Más allá de la absoluta emoción que sentimos los Bond geeks con Skyfall por finalmente unir dos mundos, sucede que de hecho es una peli deliciosa: Daniel Craig se adapta mejor por cada película que pasa en la personalidad smooth del agente 007, cada vez estando más cómodo en sus distintas facetas y haciéndolas más propias; Judi Dench en su absoluto estado de realeza, con el componente de “última oportunidad” mientras es atacada por todos los frentes; y finalmente Javier Bardem, quien en definitiva hasta actúa mejor cuando hace de villano, como uno de los psicópatas más complejos que ha intentado matar a James Bond – comparable en cuanto a motivación con ese 006 renegado de Sean Bean en GoldenEye – y, sin lugar a dudas, de los personajes más fascinantes que han pasado por la franquicia.

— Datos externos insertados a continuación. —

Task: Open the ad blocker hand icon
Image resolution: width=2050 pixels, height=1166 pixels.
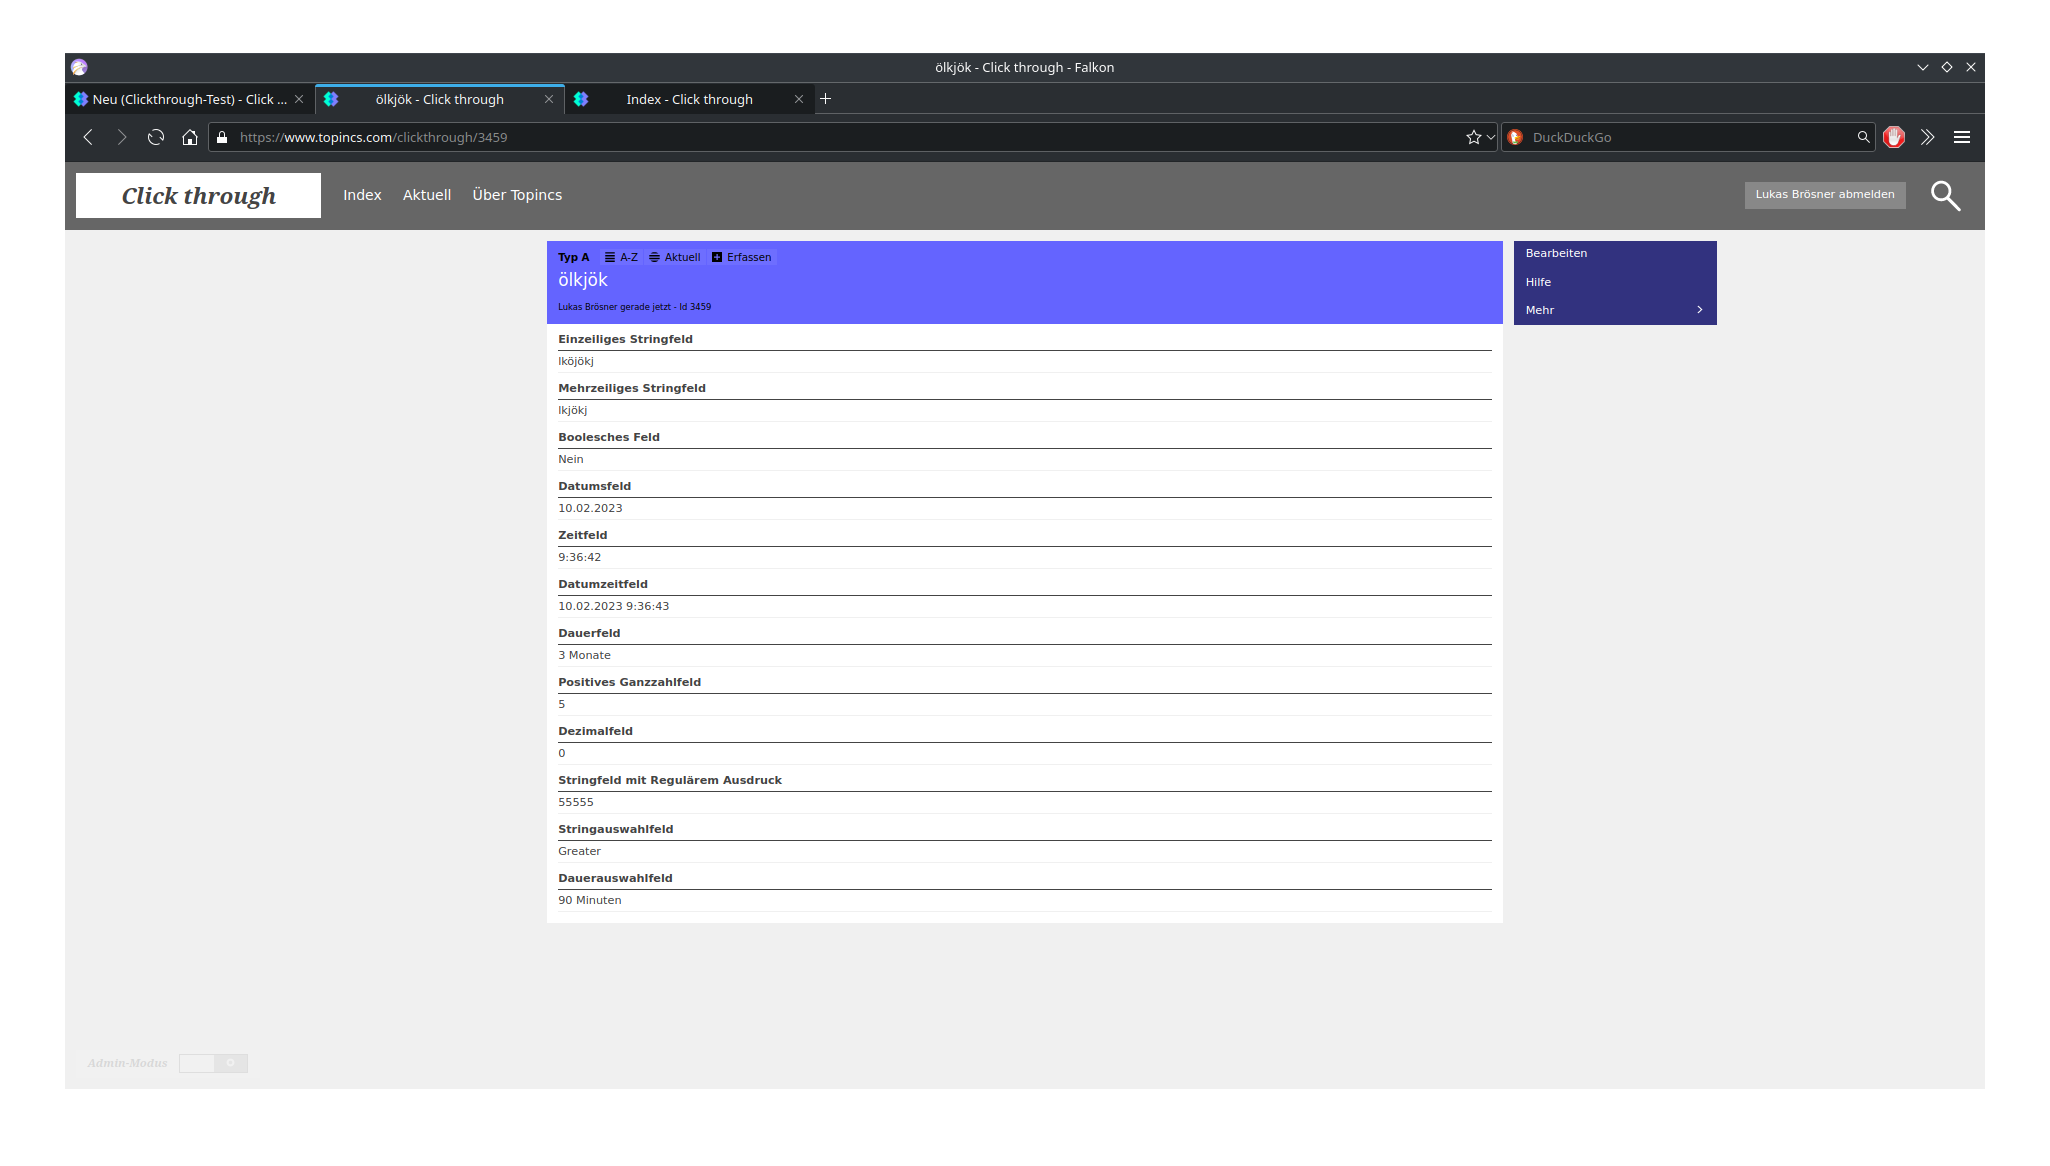Action: point(1893,137)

Las persecuciones son explosiones lujosísimas en las que no se pierde un segundo de acción y con toda seguridad se chuparon más de la mitad del presupuesto de la película; las mujeres son bellísimas y exóticas; las localidades (especialmente el par de escenas filmadas en Shanghai) son preciosas y llamativas; tenemos un Q nuevo, más parecido a nuestra época, un geeky genius (creado por ese actor fantástico que es Ben Whishaw, mejor conocido como Grenouille en Perfume) que nada tiene que envidiarle al Q igualmente genial de John Cleese; la canción temática de Adele es la más parecida al espíritu de Bond sacado de las de Shirley Bassey que se ha visto en un buen tiempo (casi veinte años – nuevamente, creo que la más cercana está en GoldenEye, con ese tema de Tina Turner); los casinos muestran sumas de dinero que un ser humano normal no vería ni en sus sueños más perversos… y hasta hay un Dragón de Komodo que recuerda vagamente a esa escena de los cocodrilos en el Live and Let Die de Roger Moore.
En conclusión, me llevo Skyfall completa de principio a fin y, cómo no - batida, no revuelta.